== INSTRUCTIONS TO FOLLOW ==
Could you give the listing again, starting at the line that contains "Describe the element" and ending at the end of the listing, with "screenshot" switched to "screen image" and nothing else changed? Leave the pictures out of your answer.

== SUPPLIED INFORMATION ==

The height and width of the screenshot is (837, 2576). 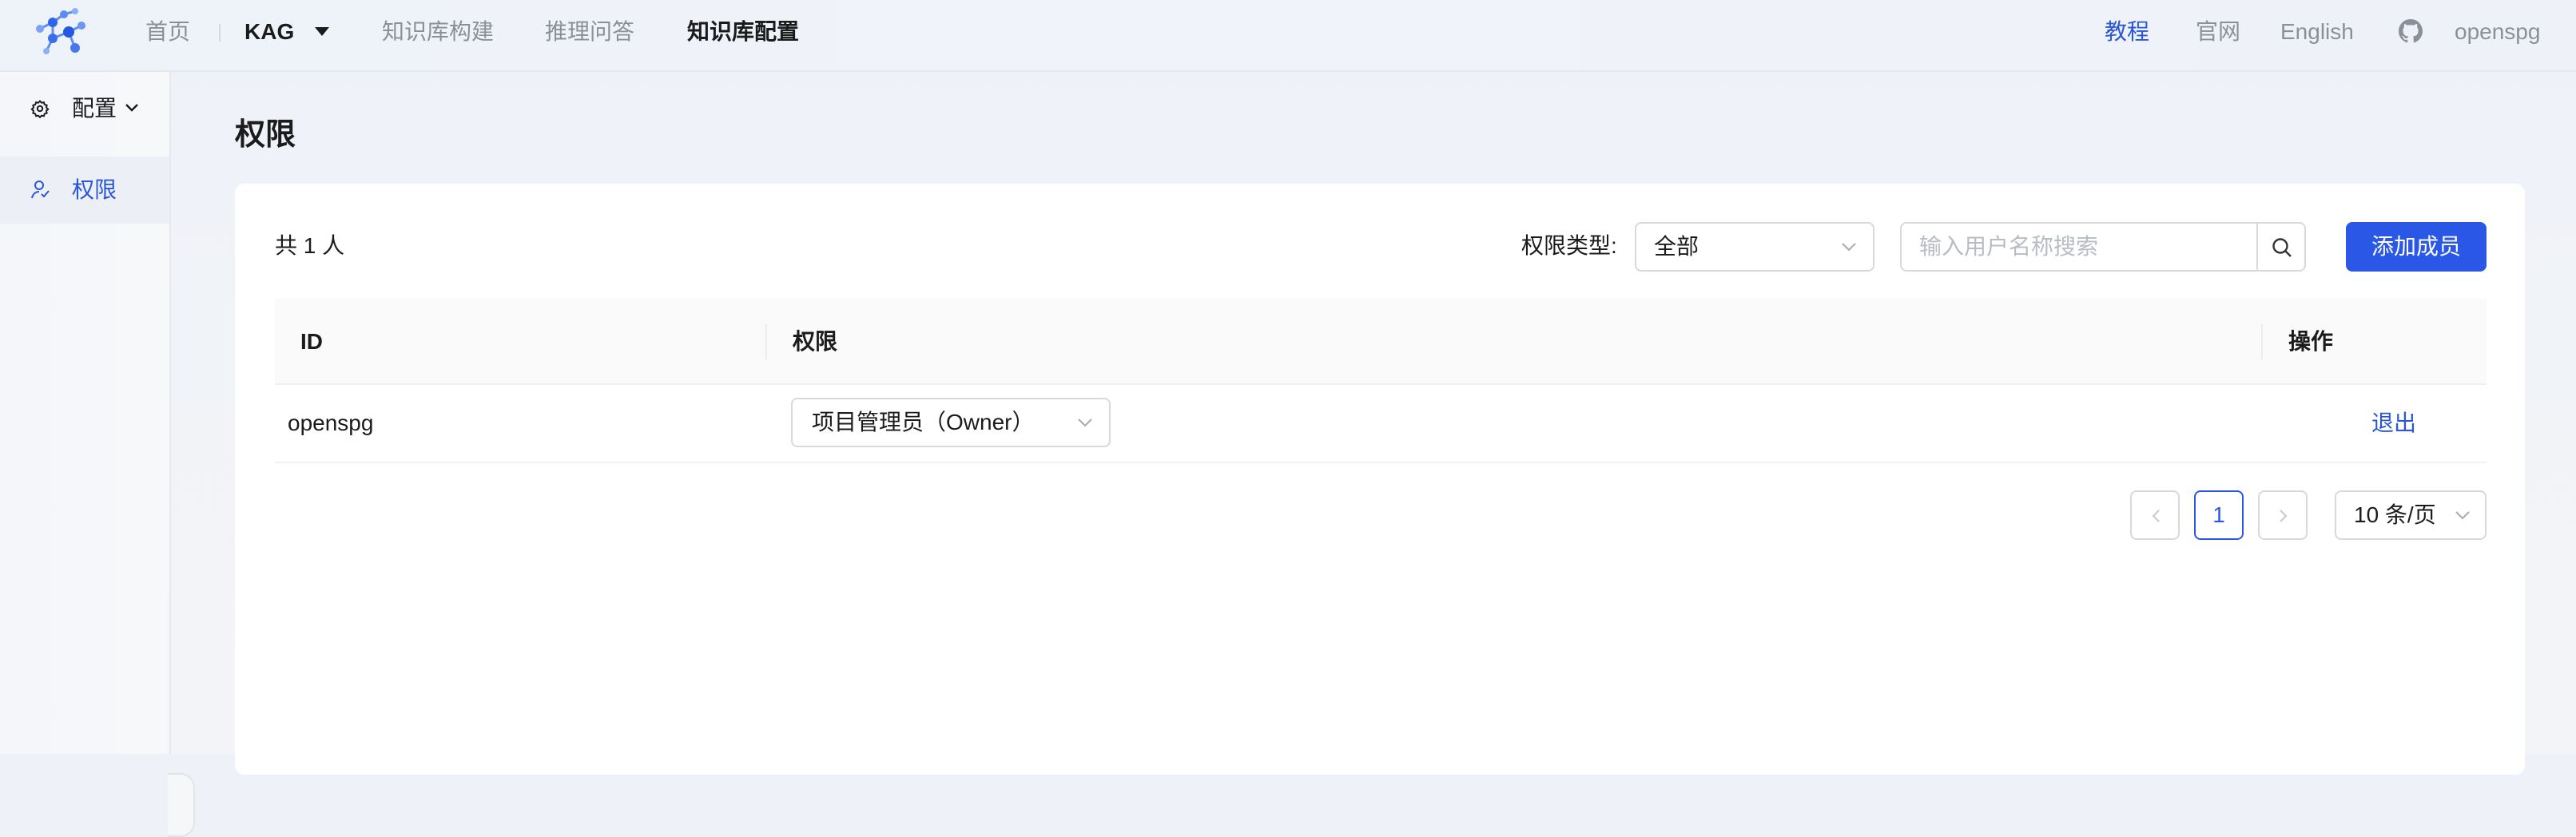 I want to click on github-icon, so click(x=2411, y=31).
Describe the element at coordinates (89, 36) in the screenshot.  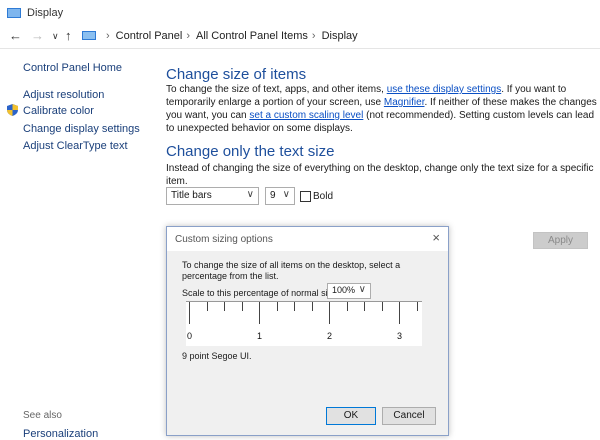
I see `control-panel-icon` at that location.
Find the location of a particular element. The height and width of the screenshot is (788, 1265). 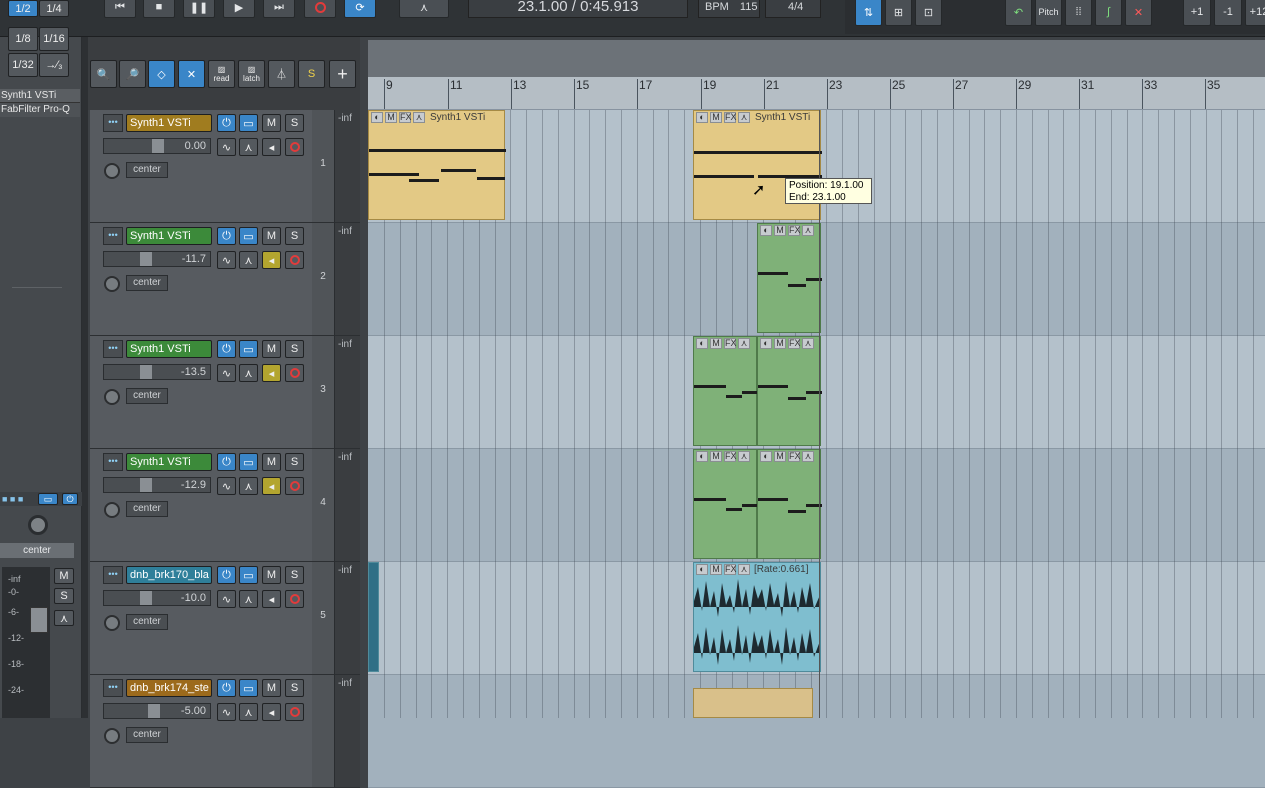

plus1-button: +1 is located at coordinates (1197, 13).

== ANSWER BOX ==
Describe the element at coordinates (89, 36) in the screen image.  
I see `control-panel-icon` at that location.
Find the location of a particular element. The height and width of the screen image is (788, 1265). 

plus1-button: +1 is located at coordinates (1197, 13).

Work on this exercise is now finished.